LIST OF TASKS:
**A)** In the greenhouse-building text, rewrite the part that opens with the words containing "When building a" and closes with "in the heat.", swapping "wintry weather" for "cold weather".
**B)** According to the greenhouse-building text, whom should you speak with before beginning construction?
**C)** Pick up the greenhouse-building text from where it stops and continue writing it.
* START PAGE EXCERPT *
Many do-it-yourself handymen find building a greenhouse to be a fun and rewarding project. Over the years, we have helped advise hundreds of people with their custom greenhouse projects. The most successful endeavors have been those that are carefully thought out and planned. Building a greenhouse does not only take good construction skills, but it is also important to research the best materials to make a strong, efficient, and healthy structure for your plants.

Before beginning construction, you should do plenty of research on how to build a greenhouse. Be sure to speak with other greenhouse gardeners and your local nursery employees to get their input and suggestions, and also consult many of the relevant greenhouse construction and planning books available. Some important points to consider are the best location to build a greenhouse, as well as the greenhouse construction materials and the general greenhouse design you want.

When building a greenhouse, you need to ensure that the greenhouse you construct will be adequate for your region. For example, if you often get heavycustomer greenhouse photo snow, it is advisable to use materials that are especially strong and durable for your greenhouse. Another concern with wintry weather is heat loss. If you plan to use the greenhouse year-round it will be important to choose insulated framing and insulated greenhouse covering materials that will help hold in the heat.
* END PAGE EXCERPT *
* START LISTED ENTRIES *
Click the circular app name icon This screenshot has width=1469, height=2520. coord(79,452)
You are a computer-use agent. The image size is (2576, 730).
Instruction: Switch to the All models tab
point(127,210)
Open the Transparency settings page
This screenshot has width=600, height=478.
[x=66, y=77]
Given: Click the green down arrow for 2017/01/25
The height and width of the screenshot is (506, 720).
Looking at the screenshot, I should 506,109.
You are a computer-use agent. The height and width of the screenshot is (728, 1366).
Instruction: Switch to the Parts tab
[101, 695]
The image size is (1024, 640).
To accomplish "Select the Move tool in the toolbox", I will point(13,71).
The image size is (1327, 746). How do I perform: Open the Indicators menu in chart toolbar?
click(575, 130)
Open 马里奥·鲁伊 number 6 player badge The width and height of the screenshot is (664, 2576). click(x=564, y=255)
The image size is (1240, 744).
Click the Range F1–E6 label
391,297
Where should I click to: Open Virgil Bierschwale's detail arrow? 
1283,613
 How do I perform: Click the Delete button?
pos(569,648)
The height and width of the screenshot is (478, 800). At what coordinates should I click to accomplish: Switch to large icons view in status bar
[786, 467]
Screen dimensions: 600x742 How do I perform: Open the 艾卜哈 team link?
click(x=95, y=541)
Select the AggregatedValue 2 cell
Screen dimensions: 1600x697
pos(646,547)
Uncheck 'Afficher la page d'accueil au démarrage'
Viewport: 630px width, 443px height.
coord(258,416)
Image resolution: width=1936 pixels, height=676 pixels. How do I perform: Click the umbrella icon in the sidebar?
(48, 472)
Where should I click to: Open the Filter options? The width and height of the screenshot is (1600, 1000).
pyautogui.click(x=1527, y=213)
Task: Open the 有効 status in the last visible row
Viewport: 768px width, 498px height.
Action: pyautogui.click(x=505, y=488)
* END LISTED ENTRIES *
TASK-BY-TASK OUTPUTS:
**A)**
When building a greenhouse, you need to ensure that the greenhouse you construct will be adequate for your region. For example, if you often get heavycustomer greenhouse photo snow, it is advisable to use materials that are especially strong and durable for your greenhouse. Another concern with cold weather is heat loss. If you plan to use the greenhouse year-round it will be important to choose insulated framing and insulated greenhouse covering materials that will help hold in the heat.

**B)** Other greenhouse gardeners and your local nursery employees.

**C)**
Many people must also deal with the challenges of windy areas when building a greenhouse. In this case, it is important to choose sturdy greenhouse building materials and design your greenhouse with a shape that will allow wind to pass over the structure. (Rounded styles often work well for high-wind areas.) Once the greenhouse is built, make sure to secure it to the ground or a foundation to ensure it will not blow away.

The location for your new greenhouse should also be chosen with care before you begin building your greenhouse. It will need plenty of sun, although some partial shade may be fine. Southern exposure is best. Orient your greenhouse so it gets as much Southern exposure as possible (for example, if you have an 8'W x 16'L greenhouse, the greenhouse should be oriented East/West so the longest side faces south.) Make sure that you will be able to run electricity and water to the greenhouse to power heaters and fans and water your plants.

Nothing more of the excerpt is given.